From a migrationist perspective, I loved this essay for the illustration of differing cultural contexts and resulting awkwardness. I loved that “Strange Fruit” is a migrant holding up a mirror to his adopted country to reflect the pain our racial history is still echoing into the present. But it is also because of this experience that he describes in the 1980s that I found Phillips’ disillusionment with America in other essays so frustrating. “Give me your tired, your poor, your huddled masses,” published in 2003, reads with the disappointed naiveté of an idealist who gave the United States too much credit from the get-go when it came to race, class, and being an American. Maybe I am just jaded, or my experience growing up in the same town with a Native American reservation in an otherwise white farming community gave me the opportunity to grow up with the knowledge. The gap in opportunity, in belonging to the American family, is wide and it is real: America is not the land of freedom so many migrants believe it to be, and every generation of migrants has a moment where they realize that the streets are not paved with the golden opportunity they thought it was. Though I agree with Phillips: the gap is widening. The gap is seen now in my own generation, with so many camped in parks under the signs of the 99% – publicity granted because now it is not just the migrants and the non-whites that are affected by this gap.

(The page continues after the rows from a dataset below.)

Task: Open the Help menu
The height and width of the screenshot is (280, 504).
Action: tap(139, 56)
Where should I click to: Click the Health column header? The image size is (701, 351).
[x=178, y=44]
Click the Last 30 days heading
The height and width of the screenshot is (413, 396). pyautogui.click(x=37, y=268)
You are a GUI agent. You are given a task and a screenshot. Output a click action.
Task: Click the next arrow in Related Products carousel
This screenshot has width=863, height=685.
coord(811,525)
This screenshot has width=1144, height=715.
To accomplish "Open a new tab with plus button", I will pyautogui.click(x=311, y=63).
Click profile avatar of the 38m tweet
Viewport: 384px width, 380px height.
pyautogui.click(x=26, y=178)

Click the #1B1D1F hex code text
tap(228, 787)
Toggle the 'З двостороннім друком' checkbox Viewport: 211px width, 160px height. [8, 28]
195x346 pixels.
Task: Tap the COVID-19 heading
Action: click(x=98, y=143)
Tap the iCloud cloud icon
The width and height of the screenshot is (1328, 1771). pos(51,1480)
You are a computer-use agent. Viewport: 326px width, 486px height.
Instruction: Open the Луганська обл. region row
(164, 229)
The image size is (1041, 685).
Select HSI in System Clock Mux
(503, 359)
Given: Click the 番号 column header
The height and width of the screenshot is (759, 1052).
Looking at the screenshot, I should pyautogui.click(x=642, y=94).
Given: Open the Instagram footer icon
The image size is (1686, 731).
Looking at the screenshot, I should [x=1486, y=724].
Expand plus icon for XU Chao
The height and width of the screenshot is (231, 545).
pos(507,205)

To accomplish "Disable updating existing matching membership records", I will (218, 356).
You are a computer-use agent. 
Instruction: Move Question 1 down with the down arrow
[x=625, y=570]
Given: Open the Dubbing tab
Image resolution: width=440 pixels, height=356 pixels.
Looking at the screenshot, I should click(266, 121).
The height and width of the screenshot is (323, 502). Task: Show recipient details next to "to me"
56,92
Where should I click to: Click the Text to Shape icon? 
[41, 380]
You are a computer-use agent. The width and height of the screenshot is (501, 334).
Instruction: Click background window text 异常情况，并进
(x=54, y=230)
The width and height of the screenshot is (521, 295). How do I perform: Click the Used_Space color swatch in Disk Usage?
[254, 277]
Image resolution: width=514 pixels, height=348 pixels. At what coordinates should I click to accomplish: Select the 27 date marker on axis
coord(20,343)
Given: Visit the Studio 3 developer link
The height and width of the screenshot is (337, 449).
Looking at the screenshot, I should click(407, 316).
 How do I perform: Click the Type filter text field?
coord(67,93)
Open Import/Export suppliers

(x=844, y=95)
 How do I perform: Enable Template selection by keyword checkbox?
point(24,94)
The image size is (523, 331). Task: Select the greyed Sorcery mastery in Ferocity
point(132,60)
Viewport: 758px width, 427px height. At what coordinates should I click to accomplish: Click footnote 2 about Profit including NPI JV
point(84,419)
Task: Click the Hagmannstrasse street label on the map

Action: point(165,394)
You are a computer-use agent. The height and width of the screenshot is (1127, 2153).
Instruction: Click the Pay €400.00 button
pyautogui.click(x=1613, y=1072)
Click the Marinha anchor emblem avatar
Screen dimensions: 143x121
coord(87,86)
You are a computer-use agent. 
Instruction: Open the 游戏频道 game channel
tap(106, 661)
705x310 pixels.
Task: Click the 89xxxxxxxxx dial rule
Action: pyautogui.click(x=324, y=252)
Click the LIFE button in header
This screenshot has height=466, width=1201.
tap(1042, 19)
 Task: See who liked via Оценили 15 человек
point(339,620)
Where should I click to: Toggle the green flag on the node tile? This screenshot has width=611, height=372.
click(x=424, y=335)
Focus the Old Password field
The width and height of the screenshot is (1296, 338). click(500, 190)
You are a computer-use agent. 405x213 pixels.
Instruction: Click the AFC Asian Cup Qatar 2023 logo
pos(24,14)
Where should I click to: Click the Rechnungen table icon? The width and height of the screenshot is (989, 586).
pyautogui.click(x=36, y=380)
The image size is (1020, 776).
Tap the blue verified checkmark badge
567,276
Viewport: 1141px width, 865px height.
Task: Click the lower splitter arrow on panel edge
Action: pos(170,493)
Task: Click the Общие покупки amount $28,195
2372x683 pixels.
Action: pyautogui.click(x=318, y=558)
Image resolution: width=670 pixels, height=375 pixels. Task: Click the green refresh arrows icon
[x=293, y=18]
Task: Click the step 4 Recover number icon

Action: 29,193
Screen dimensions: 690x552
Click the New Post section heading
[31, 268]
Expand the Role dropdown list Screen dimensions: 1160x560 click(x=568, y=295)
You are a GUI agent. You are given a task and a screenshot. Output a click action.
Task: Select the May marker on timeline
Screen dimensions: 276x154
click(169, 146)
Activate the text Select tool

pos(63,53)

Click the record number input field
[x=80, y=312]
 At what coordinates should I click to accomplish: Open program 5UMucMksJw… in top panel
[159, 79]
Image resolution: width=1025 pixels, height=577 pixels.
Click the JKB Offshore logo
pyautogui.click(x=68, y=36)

His essays under the section “Homeland Security” were all written in the years after 9/11. Many of them feel outdated – not in that they are any less valid, but that several strike me as overdone liberal rants against the government post 9/11. I agree with them, but it’s nothing I needed to read in a book, as similar articles have been all over the blogosphere and newspapers in the years since 9/11. An exception within this section is “Ground Zero” which I found to be successful memoir of his experience in New York City on 9/11, which was poignant, beautiful, and deeply personal. Another criticism I would have of this selection is that, like most collections of essays, not every essay hits the theme of the collection pitch-perfect. There are quite a few I would not have included at all. Generally, however, Color Me English is a meaningful addition to the discourse on belonging, on migration, and most importantly, on race. A reader who has an interest in any of those, let alone the threads of their intersection, will find this collection worthwhile.
Color Me English: Thoughts About Migrations and Belonging Before and After 9/11 by Caryl Phillips
The New Press, August 2011
Available from Amazon; Hardcover $22.36, Kindle $14.27
1 Gender privilege not withstanding.
2 I have done my best to find this article again on the internet and was unable to.